>>>

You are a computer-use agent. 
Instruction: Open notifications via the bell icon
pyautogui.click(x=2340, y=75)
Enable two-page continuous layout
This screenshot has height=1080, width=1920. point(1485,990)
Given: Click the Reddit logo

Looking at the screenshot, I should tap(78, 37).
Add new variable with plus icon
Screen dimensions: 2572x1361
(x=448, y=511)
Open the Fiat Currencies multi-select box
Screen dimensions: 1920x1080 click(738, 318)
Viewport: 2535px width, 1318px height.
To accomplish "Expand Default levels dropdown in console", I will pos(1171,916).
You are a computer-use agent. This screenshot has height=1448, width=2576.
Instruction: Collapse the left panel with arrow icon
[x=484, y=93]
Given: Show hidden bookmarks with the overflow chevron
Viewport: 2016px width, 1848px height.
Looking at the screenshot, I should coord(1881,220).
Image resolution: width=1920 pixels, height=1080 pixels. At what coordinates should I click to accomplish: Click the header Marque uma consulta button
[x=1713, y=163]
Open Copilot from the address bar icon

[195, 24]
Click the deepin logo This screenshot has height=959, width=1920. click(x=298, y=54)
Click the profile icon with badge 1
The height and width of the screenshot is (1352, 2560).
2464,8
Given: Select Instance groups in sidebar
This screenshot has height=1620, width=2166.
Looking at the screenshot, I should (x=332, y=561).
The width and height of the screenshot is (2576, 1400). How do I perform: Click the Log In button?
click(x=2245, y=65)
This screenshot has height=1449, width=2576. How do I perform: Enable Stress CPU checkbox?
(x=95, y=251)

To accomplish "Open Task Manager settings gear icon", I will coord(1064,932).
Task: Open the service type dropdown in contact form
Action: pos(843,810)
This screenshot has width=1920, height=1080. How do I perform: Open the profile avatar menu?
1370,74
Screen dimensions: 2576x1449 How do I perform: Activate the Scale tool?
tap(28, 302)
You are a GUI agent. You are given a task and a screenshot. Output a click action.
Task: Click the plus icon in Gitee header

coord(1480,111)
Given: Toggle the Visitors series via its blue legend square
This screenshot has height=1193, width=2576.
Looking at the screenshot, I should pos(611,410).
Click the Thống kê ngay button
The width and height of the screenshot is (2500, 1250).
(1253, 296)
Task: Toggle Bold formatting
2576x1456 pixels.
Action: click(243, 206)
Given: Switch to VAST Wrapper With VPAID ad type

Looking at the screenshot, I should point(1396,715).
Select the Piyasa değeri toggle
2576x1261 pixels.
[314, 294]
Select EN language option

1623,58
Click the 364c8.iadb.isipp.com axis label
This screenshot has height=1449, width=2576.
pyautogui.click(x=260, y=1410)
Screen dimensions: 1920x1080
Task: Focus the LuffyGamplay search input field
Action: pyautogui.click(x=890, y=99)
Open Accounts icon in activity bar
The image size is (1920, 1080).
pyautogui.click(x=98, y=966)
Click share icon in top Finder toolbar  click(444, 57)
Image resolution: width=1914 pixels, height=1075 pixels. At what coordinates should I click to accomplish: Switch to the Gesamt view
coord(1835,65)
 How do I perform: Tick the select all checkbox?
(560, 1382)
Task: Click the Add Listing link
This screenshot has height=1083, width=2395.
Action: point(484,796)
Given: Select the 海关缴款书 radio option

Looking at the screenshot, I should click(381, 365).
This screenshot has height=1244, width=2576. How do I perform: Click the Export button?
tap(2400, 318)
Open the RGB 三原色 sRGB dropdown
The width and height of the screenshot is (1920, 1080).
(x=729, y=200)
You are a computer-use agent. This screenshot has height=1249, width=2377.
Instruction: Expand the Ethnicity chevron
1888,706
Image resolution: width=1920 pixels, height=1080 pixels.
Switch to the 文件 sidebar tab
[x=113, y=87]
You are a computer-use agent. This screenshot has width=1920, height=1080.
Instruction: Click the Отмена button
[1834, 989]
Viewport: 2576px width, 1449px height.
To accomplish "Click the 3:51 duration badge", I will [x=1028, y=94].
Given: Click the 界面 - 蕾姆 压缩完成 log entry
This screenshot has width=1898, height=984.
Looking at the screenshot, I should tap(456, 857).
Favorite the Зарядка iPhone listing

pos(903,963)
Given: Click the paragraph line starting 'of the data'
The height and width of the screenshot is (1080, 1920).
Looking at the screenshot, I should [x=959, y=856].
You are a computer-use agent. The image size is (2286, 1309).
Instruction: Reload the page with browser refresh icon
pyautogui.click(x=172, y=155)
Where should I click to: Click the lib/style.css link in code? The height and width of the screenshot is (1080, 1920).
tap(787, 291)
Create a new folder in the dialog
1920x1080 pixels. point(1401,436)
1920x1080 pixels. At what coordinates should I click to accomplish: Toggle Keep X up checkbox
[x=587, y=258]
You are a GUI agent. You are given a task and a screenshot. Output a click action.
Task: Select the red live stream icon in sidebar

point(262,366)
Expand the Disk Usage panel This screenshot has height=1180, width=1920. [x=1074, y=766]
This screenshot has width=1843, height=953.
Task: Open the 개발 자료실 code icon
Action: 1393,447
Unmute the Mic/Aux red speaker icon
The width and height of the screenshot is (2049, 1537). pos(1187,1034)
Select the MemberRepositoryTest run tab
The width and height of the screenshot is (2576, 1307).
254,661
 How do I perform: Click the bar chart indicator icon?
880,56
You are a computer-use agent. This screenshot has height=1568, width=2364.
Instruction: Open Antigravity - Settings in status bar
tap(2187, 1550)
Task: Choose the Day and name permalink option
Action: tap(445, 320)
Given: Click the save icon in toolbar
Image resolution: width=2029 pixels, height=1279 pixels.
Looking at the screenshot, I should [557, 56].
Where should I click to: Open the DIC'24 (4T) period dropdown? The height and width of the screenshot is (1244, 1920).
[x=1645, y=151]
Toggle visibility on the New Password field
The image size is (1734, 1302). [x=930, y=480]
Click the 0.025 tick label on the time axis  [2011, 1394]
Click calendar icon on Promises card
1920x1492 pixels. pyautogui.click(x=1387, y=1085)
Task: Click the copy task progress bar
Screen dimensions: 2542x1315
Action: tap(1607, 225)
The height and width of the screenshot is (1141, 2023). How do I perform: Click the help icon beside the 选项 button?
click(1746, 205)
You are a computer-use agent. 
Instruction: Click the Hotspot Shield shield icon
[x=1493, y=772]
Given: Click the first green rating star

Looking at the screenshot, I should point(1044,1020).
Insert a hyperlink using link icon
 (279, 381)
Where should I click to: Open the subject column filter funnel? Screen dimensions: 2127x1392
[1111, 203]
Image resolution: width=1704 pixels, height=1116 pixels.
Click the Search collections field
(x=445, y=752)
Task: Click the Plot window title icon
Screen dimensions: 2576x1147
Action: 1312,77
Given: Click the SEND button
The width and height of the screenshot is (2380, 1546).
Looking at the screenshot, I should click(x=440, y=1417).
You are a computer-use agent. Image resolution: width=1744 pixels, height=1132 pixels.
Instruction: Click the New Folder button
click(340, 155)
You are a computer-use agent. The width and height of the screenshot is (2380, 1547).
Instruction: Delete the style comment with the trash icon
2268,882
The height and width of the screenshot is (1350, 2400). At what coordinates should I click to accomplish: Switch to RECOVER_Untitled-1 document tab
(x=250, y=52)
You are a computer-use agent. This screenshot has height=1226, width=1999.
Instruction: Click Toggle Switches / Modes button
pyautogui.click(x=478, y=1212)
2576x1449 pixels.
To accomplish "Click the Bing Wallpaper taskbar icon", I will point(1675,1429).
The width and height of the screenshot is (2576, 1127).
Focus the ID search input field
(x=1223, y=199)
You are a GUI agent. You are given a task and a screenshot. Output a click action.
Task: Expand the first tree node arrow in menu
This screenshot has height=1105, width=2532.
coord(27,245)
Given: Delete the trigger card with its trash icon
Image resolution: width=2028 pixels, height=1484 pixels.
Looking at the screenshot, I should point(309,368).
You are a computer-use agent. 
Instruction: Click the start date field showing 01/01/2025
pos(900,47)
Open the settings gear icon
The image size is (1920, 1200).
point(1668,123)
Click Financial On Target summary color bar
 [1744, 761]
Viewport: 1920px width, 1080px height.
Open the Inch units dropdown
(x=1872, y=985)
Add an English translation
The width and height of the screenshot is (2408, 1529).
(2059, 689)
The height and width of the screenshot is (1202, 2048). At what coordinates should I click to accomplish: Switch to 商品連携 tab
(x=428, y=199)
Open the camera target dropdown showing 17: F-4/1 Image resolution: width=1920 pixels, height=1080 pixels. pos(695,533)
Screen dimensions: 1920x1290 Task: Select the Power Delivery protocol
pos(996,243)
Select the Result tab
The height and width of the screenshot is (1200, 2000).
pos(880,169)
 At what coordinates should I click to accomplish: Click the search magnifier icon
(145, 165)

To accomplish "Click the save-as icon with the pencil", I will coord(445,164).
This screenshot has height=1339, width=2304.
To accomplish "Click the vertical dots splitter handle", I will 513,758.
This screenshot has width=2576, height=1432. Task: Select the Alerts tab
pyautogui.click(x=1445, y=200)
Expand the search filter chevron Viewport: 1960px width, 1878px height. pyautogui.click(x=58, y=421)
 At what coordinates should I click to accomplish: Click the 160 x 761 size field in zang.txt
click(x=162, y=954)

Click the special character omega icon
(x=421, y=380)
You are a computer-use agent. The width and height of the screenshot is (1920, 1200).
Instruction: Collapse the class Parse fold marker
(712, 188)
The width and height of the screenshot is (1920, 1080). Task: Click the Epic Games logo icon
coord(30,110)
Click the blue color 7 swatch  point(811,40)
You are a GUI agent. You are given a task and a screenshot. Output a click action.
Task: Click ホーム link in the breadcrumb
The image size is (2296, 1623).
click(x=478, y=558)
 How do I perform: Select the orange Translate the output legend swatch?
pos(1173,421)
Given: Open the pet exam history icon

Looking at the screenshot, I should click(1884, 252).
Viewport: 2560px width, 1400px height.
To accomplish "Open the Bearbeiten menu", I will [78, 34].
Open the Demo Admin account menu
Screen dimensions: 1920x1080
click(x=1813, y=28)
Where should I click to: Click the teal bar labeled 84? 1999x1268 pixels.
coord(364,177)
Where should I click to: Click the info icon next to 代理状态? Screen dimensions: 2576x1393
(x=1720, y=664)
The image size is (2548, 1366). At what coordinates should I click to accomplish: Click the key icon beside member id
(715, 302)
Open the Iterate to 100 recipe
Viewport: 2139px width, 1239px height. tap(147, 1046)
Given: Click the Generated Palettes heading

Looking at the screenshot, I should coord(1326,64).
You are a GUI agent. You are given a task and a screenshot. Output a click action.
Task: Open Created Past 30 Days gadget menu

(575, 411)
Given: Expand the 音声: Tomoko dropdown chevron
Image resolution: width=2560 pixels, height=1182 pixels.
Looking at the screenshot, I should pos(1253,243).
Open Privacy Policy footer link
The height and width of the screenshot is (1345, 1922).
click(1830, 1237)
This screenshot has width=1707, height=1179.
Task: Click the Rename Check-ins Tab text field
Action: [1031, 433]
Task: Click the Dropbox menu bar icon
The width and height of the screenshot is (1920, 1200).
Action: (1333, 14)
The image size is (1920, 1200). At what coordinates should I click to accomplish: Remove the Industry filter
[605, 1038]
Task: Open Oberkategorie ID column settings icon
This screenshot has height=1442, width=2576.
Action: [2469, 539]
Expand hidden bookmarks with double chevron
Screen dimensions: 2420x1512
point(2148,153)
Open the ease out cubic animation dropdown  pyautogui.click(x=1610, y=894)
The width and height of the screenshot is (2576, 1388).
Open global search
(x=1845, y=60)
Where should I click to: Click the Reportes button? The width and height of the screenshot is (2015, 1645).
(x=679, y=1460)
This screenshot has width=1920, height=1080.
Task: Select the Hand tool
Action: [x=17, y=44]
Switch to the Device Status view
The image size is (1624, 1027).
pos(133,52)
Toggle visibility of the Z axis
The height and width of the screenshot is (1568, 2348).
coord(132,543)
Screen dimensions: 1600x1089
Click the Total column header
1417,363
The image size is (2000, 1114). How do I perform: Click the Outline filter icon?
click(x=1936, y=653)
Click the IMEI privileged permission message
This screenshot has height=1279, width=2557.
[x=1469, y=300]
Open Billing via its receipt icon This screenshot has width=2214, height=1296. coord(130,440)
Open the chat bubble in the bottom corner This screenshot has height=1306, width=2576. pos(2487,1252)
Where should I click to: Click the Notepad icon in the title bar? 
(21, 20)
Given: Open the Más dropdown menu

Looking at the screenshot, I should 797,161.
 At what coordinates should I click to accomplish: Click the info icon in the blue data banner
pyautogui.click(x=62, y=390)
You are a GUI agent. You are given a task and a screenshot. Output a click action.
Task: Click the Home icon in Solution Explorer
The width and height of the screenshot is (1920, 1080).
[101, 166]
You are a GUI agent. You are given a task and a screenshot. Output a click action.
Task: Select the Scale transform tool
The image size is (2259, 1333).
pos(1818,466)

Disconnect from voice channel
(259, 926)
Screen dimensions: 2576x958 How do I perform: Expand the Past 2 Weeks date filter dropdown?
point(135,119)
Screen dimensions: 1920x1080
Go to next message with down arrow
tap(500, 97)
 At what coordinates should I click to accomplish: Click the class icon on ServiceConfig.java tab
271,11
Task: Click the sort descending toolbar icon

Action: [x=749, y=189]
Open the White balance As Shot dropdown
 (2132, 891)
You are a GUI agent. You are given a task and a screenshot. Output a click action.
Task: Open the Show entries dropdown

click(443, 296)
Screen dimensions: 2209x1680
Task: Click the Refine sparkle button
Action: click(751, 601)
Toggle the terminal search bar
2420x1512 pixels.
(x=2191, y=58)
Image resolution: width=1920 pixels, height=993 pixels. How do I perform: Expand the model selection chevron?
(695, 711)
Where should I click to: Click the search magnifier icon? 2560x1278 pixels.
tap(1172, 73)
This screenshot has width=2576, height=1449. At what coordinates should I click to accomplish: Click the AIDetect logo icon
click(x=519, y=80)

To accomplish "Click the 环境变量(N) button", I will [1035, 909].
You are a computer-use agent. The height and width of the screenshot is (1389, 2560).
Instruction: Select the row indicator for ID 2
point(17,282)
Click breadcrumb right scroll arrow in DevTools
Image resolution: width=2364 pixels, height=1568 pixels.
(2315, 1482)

<<<

**What to produce**
What is needed is an exact repetition of the lines from the first line of the records through the line containing "Given: Show hidden", both ends included, and nothing more.

**Task output**
You are a computer-use agent. 
Instruction: Open notifications via the bell icon
pyautogui.click(x=2340, y=75)
Enable two-page continuous layout
This screenshot has height=1080, width=1920. point(1485,990)
Given: Click the Reddit logo

Looking at the screenshot, I should tap(78, 37).
Add new variable with plus icon
Screen dimensions: 2572x1361
(x=448, y=511)
Open the Fiat Currencies multi-select box
Screen dimensions: 1920x1080 click(738, 318)
Viewport: 2535px width, 1318px height.
To accomplish "Expand Default levels dropdown in console", I will pos(1171,916).
You are a computer-use agent. This screenshot has height=1448, width=2576.
Instruction: Collapse the left panel with arrow icon
[x=484, y=93]
Given: Show hidden bookmarks with the overflow chevron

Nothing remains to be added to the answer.